Here’s what you need:

  • 1 1/2 c. sugar
  • 2 T. unsalted butter, melted
  • 2 t. salt
  • 2 eggs
  • 1 14-oz. can coconut milk
  • 1 1/2 lbs. peeled cassava, cut into chunks
  • 1/3 c. heavy cream

1.  Preheat the oven to 350.

2.  In a medium-sized mixing bowl, combine the sugar, salt, butter, eggs, and coconut milk.  Whisk until smooth.  Set aside.

3.  In a food processor, chop the cassava pieces until it is finely shredded.  Stir into the egg mixture, and pour the combined mixture into a 9″ x 13″ baking dish.
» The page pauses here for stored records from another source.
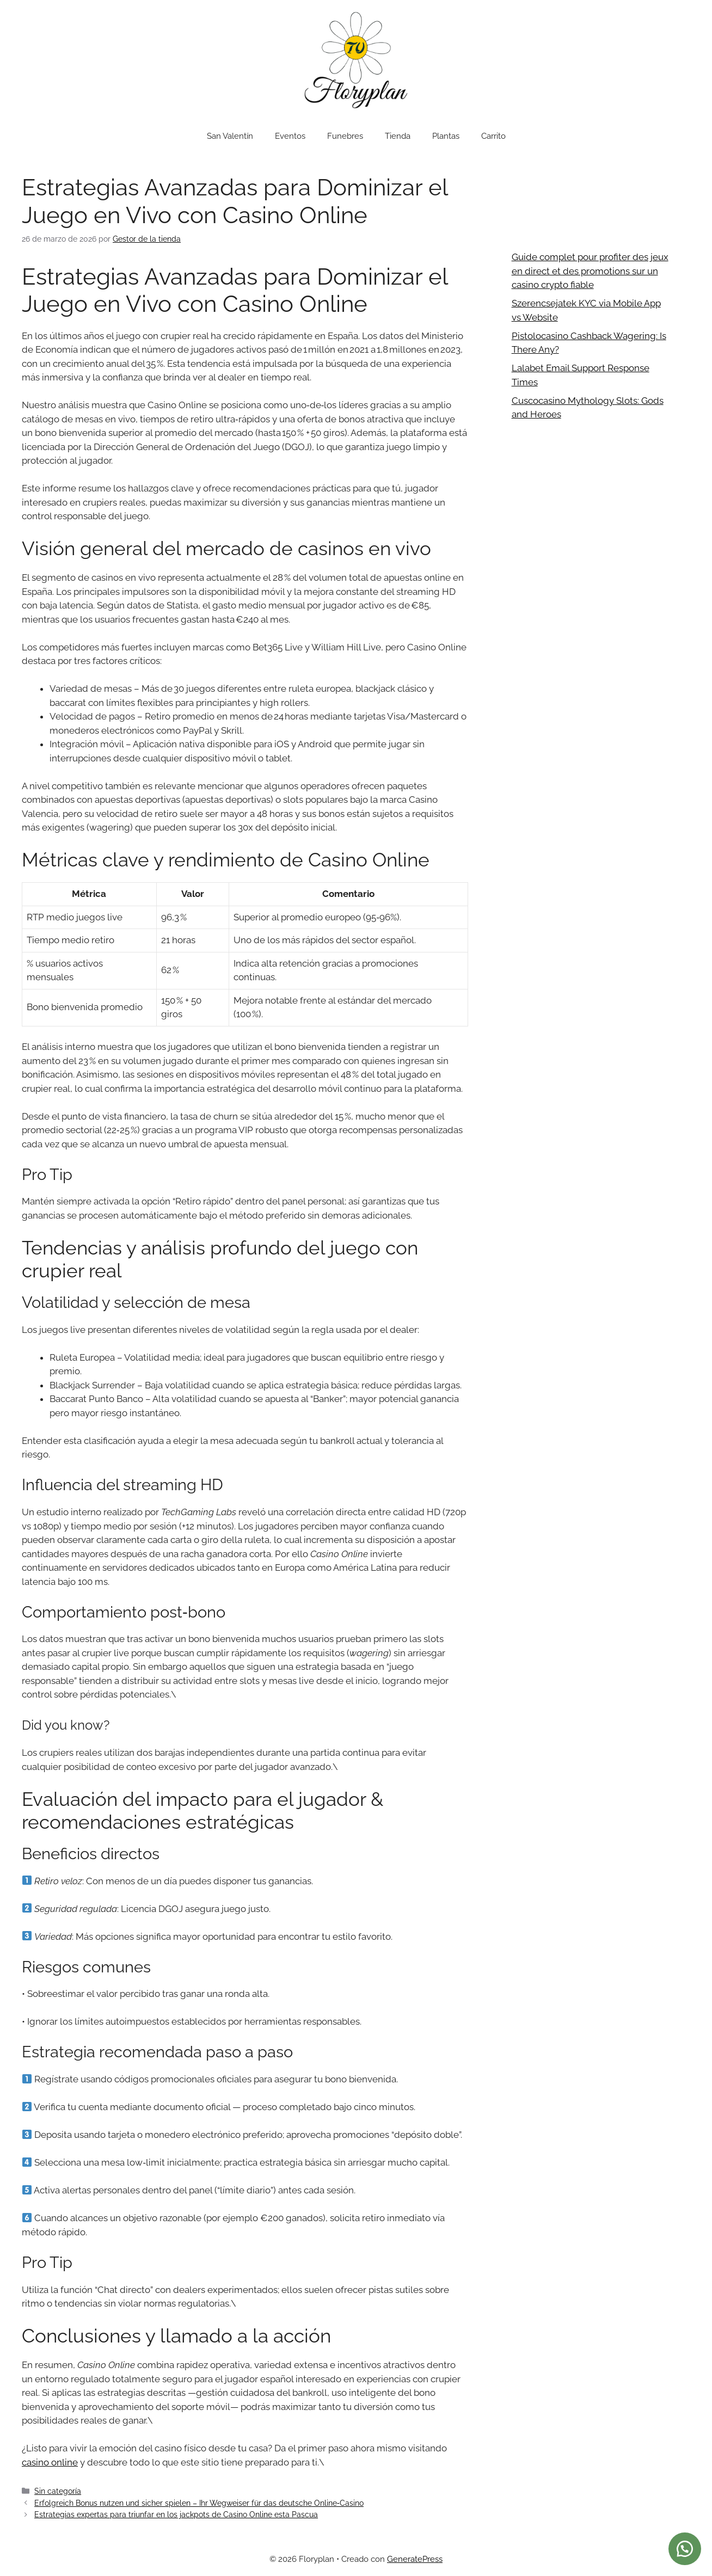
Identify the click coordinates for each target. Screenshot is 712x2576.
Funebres (345, 136)
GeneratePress (415, 2559)
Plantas (445, 136)
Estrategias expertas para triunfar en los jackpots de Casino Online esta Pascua (176, 2514)
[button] (684, 2548)
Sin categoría (57, 2490)
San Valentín (230, 136)
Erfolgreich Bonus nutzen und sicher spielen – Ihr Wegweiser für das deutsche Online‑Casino (199, 2502)
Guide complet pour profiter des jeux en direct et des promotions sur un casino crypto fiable (590, 270)
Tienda (397, 136)
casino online (50, 2462)
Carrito (493, 136)
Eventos (290, 136)
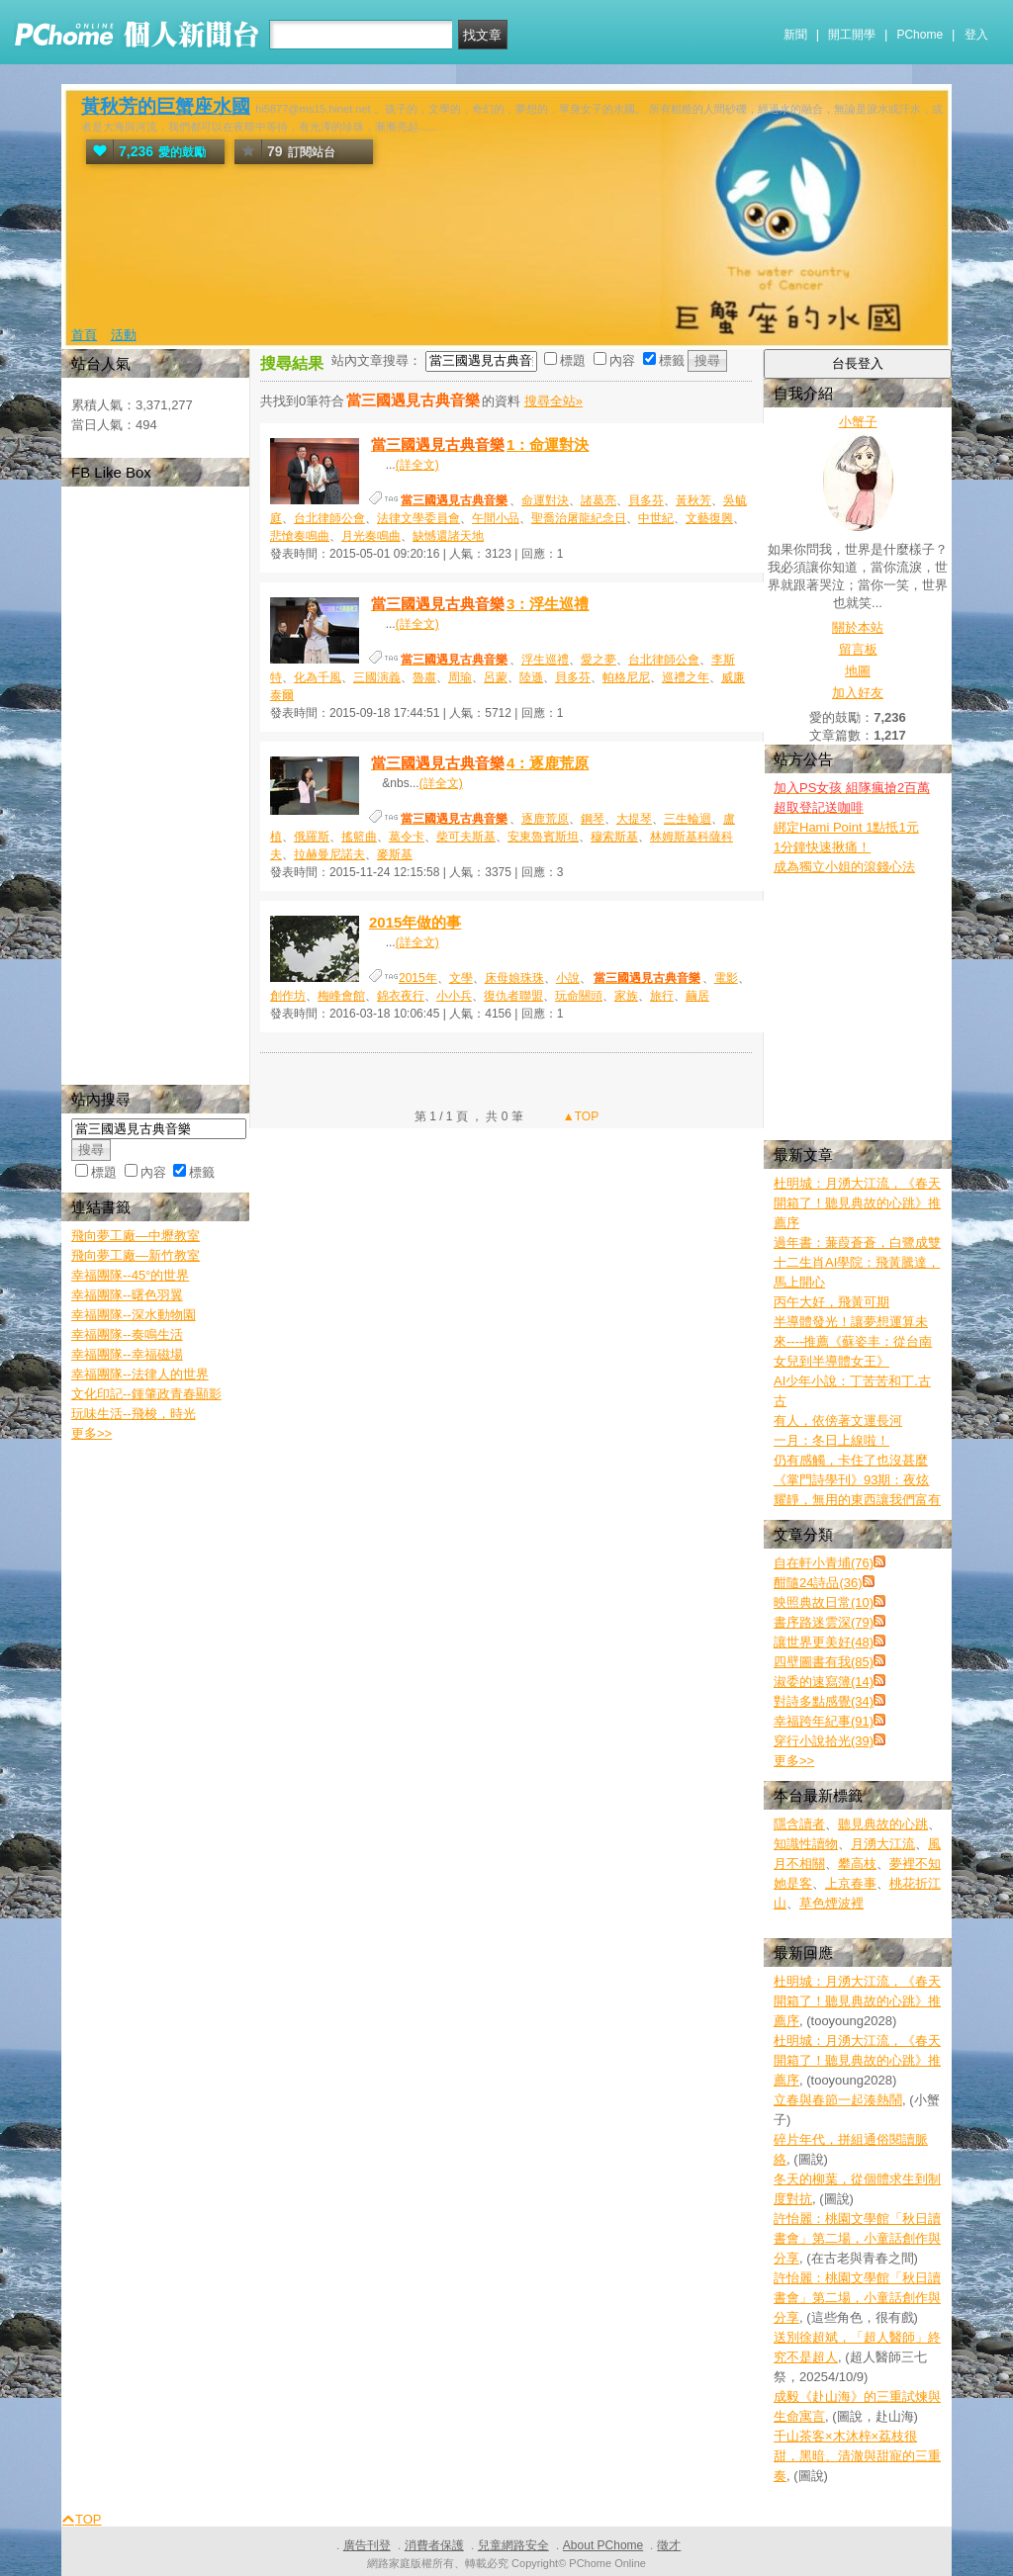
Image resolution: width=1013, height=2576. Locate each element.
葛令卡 (406, 837)
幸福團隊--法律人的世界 (140, 1374)
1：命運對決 (479, 444)
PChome (919, 35)
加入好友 (857, 692)
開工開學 (851, 35)
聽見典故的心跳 (883, 1824)
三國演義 (377, 677)
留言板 (858, 649)
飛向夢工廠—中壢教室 (135, 1235)
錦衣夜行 (400, 996)
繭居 (697, 996)
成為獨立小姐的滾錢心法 (844, 866)
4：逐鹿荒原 (479, 763)
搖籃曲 (359, 837)
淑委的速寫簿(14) (824, 1681)
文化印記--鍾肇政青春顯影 (146, 1393)
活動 (124, 334)
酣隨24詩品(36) (818, 1582)
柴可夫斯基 (466, 837)
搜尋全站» (553, 401)
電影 (726, 978)
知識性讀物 (806, 1843)
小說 (568, 978)
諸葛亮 (598, 500)
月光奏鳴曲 (371, 536)
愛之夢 (598, 659)
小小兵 (454, 996)
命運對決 (545, 500)
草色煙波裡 (831, 1903)
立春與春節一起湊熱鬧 (838, 2099)
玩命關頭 (578, 996)
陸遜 (531, 677)
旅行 (662, 996)
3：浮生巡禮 (479, 603)
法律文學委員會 (418, 518)
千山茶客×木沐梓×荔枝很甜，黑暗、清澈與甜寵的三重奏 (857, 2456)
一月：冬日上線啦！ (831, 1440)
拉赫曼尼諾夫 (329, 854)
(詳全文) (417, 465)
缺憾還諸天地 (448, 536)
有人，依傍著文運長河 (838, 1420)
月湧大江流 (883, 1843)
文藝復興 (709, 518)
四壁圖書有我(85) (824, 1661)
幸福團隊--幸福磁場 (127, 1354)
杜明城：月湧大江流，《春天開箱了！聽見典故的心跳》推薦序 (857, 1203)
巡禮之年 (685, 677)
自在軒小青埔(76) (824, 1562)
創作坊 (288, 996)
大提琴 (634, 819)
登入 (976, 35)
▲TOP (579, 1116)
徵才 (669, 2545)
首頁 (84, 334)
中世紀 (656, 518)
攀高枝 (857, 1863)
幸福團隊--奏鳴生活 (127, 1334)
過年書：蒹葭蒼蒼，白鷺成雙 (857, 1242)
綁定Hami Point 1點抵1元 (846, 827)
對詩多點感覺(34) (824, 1701)
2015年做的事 (415, 922)
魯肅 (424, 677)
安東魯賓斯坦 (543, 837)
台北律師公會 (329, 518)
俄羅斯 (311, 837)
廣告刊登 (367, 2545)
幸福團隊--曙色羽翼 (127, 1295)
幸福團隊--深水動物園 (133, 1314)
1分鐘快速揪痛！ (822, 847)
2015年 (418, 978)
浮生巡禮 (545, 659)
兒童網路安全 (513, 2545)
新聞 (795, 35)
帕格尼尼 (626, 677)
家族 (626, 996)
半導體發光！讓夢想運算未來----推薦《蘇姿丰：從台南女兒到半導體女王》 (853, 1341)
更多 (794, 1760)
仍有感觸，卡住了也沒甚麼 (851, 1460)
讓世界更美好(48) (824, 1642)
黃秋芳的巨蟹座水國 (165, 106)
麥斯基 (395, 854)
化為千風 (317, 677)
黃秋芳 (693, 500)
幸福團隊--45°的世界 (130, 1275)
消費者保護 (434, 2545)
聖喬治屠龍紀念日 (578, 518)
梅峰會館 (341, 996)
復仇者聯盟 (513, 996)
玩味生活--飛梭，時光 (133, 1413)
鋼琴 (592, 819)
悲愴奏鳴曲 (299, 536)
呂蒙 (495, 677)
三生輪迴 (687, 819)
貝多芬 (646, 500)
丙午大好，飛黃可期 (831, 1301)
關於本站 (857, 627)
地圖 (858, 671)
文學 (461, 978)
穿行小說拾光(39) (824, 1740)
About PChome (603, 2545)
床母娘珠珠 (514, 978)
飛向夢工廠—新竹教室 (135, 1255)
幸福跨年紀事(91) (824, 1721)
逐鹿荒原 (545, 819)
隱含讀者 (799, 1824)
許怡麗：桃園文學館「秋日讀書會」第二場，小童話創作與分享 (857, 2238)
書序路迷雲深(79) (824, 1622)
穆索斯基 (614, 837)
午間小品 (495, 518)
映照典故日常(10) (824, 1602)
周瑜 (460, 677)
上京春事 (850, 1883)
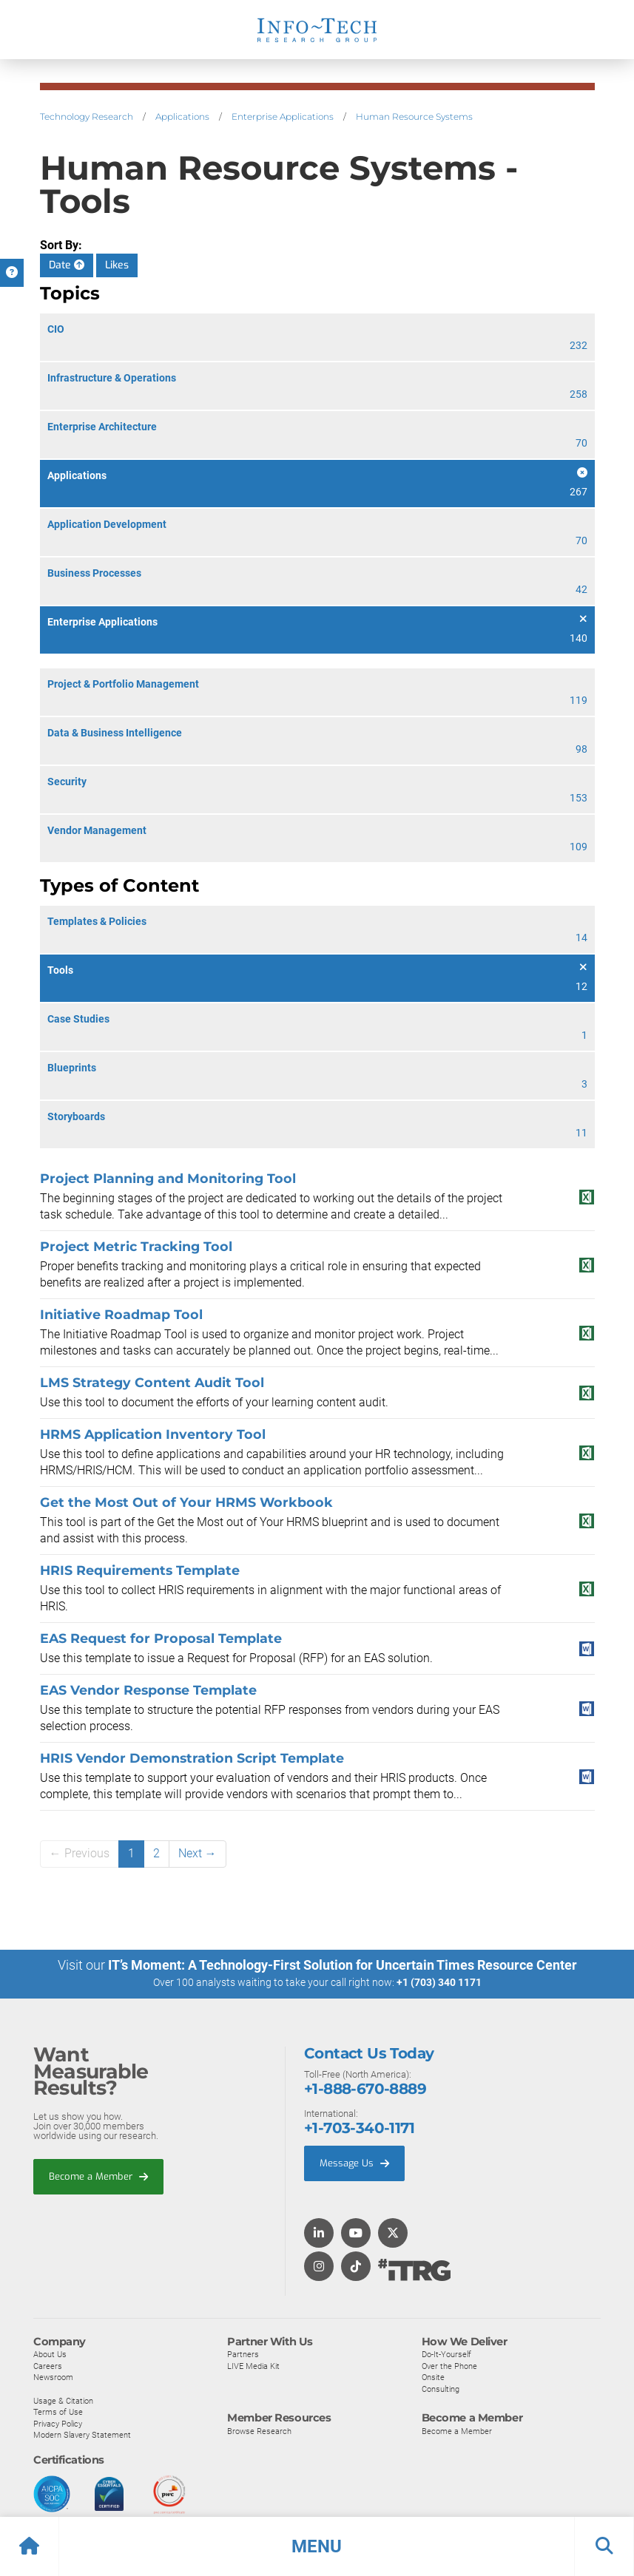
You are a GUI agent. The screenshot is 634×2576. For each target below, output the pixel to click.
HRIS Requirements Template (140, 1570)
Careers (47, 2365)
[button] (317, 2546)
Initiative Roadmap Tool (121, 1314)
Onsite (433, 2376)
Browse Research (259, 2430)
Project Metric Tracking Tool (136, 1246)
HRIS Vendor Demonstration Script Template (192, 1758)
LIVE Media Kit (253, 2365)
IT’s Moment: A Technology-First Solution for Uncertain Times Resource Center (342, 1965)
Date (66, 265)
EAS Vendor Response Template (148, 1690)
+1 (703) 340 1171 (439, 1982)
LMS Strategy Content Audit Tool (152, 1382)
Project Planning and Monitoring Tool (168, 1178)
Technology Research (86, 116)
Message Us (354, 2162)
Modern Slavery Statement (82, 2434)
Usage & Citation (63, 2400)
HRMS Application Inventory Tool (153, 1434)
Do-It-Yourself (446, 2353)
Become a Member (98, 2175)
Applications (182, 116)
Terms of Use (58, 2411)
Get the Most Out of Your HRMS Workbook (186, 1502)
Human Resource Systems (414, 116)
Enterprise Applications (283, 116)
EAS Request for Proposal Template (161, 1638)
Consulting (440, 2388)
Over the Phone (449, 2365)
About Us (50, 2353)
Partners (243, 2353)
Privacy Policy (57, 2423)
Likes (117, 265)
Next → (197, 1853)
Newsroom (53, 2376)
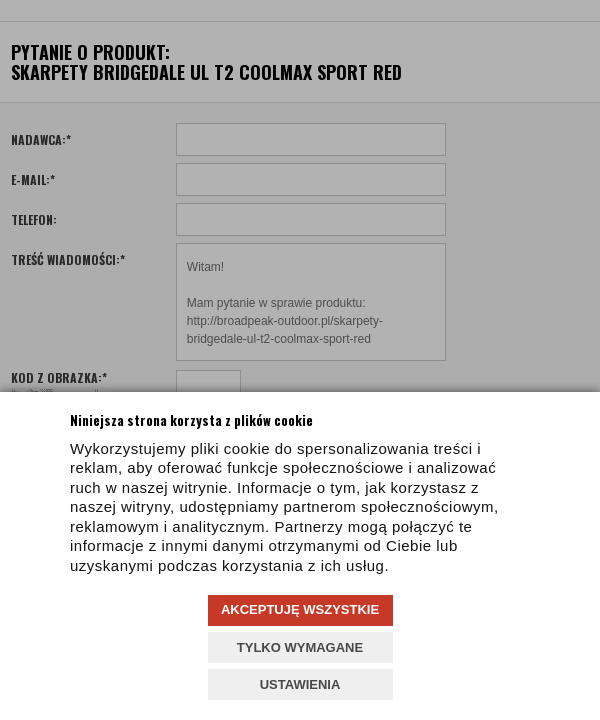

4.  Bake for 40 minutes until set.  Baste with the heavy cream, and then bake for another 40 minutes until browned.  Let cool for 15 minutes before slicing and serving.

Notes — I think I might put in a little citrus zest in the next batch.  I’m still trying to get closer to what my family version of the delicacy is, so maybe I’ll add some macapuno.  You should be able to find some macapuno preserves in any good Asian grocery.